▶ **WHAT TO WORK ON**
When the string "date" is part of a line in the data below, report the whole line.

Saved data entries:
════════════════════

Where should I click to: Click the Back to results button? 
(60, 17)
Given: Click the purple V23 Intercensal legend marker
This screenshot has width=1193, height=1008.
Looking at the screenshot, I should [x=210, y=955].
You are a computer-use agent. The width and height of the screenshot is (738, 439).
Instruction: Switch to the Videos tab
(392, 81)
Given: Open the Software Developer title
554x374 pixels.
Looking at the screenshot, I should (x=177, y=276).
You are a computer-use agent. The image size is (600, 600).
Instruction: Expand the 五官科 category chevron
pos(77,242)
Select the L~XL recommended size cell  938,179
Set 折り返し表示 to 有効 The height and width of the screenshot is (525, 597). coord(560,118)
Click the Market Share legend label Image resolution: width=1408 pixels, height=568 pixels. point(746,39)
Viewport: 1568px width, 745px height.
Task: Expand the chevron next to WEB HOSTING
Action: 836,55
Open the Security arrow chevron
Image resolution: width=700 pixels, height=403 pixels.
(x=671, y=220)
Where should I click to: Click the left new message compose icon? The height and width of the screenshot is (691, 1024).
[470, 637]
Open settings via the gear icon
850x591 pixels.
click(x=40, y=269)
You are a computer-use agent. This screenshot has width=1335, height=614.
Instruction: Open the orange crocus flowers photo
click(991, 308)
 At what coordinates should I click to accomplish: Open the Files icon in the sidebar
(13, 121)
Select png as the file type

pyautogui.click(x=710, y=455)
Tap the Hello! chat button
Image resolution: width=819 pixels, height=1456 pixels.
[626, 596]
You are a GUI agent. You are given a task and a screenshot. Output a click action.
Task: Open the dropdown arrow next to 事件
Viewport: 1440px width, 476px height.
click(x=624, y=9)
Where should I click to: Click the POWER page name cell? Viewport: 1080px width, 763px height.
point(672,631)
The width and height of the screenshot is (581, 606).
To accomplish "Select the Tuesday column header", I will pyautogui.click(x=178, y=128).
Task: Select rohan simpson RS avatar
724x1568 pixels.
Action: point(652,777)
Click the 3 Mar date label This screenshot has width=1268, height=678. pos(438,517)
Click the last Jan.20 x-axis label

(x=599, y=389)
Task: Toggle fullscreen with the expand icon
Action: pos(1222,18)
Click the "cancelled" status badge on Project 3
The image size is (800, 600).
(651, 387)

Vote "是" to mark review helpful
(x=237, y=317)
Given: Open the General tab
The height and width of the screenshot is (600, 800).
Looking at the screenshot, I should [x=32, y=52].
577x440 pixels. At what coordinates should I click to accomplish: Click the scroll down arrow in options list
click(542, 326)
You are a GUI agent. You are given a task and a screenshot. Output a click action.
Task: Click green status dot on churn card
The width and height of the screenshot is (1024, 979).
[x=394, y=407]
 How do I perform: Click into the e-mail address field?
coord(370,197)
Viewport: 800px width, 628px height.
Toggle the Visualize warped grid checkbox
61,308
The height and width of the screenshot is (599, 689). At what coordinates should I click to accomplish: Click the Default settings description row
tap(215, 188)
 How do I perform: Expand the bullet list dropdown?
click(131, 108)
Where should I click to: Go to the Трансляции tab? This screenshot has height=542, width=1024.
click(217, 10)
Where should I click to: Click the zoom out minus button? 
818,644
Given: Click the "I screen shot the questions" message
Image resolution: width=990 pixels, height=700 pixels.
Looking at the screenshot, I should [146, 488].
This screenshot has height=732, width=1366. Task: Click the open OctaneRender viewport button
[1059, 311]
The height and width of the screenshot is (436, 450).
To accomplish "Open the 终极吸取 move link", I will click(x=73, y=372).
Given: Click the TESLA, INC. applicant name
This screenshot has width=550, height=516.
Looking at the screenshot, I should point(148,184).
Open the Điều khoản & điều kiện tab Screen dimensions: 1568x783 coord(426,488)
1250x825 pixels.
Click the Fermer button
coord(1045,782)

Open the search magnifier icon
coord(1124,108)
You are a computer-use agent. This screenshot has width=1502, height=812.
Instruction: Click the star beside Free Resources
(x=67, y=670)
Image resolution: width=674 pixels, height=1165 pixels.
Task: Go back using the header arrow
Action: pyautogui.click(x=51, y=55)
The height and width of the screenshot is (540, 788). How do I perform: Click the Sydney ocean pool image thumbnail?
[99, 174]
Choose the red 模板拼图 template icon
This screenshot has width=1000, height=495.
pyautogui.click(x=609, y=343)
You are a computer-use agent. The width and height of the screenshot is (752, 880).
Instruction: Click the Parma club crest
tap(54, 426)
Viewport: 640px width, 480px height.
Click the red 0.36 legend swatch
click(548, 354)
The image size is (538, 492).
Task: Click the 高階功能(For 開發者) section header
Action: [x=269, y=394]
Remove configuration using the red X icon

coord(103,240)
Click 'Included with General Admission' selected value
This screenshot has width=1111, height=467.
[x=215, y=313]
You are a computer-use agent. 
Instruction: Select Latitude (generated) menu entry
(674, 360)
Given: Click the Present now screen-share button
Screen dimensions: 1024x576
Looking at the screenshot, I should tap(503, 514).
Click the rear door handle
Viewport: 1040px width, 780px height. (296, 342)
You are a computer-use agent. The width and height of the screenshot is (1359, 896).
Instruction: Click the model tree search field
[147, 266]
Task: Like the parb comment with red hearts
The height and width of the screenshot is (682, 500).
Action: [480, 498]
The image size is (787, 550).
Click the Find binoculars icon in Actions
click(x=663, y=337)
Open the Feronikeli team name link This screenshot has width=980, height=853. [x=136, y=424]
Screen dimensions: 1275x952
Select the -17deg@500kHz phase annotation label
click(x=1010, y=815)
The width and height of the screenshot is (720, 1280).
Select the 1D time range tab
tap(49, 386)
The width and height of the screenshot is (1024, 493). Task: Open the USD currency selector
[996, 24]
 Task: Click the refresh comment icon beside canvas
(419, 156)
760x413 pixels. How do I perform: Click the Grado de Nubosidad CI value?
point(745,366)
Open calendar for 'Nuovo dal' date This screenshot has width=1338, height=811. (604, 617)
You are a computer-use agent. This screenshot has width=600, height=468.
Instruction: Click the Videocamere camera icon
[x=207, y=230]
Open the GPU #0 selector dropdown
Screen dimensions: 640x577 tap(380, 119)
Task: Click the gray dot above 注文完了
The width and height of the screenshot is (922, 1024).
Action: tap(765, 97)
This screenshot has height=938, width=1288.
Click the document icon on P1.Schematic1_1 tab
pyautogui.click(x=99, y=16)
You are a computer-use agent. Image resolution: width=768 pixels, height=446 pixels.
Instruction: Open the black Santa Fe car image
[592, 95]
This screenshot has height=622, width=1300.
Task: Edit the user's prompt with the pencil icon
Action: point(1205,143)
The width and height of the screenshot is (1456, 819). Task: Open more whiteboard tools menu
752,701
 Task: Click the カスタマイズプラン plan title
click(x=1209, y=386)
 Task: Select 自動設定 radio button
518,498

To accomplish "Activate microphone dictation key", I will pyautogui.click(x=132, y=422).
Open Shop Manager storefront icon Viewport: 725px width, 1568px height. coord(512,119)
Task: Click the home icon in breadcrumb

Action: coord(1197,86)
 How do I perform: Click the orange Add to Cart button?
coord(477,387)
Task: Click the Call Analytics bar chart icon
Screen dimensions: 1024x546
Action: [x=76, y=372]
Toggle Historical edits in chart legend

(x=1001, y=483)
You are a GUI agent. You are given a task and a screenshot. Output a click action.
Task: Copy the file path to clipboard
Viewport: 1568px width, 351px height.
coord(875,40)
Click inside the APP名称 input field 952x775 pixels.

════════════════════

▶ **ANSWER TO THIS TASK**
Click the 3 Mar date label This screenshot has width=1268, height=678. pos(438,517)
Open calendar for 'Nuovo dal' date This screenshot has width=1338, height=811. (604, 617)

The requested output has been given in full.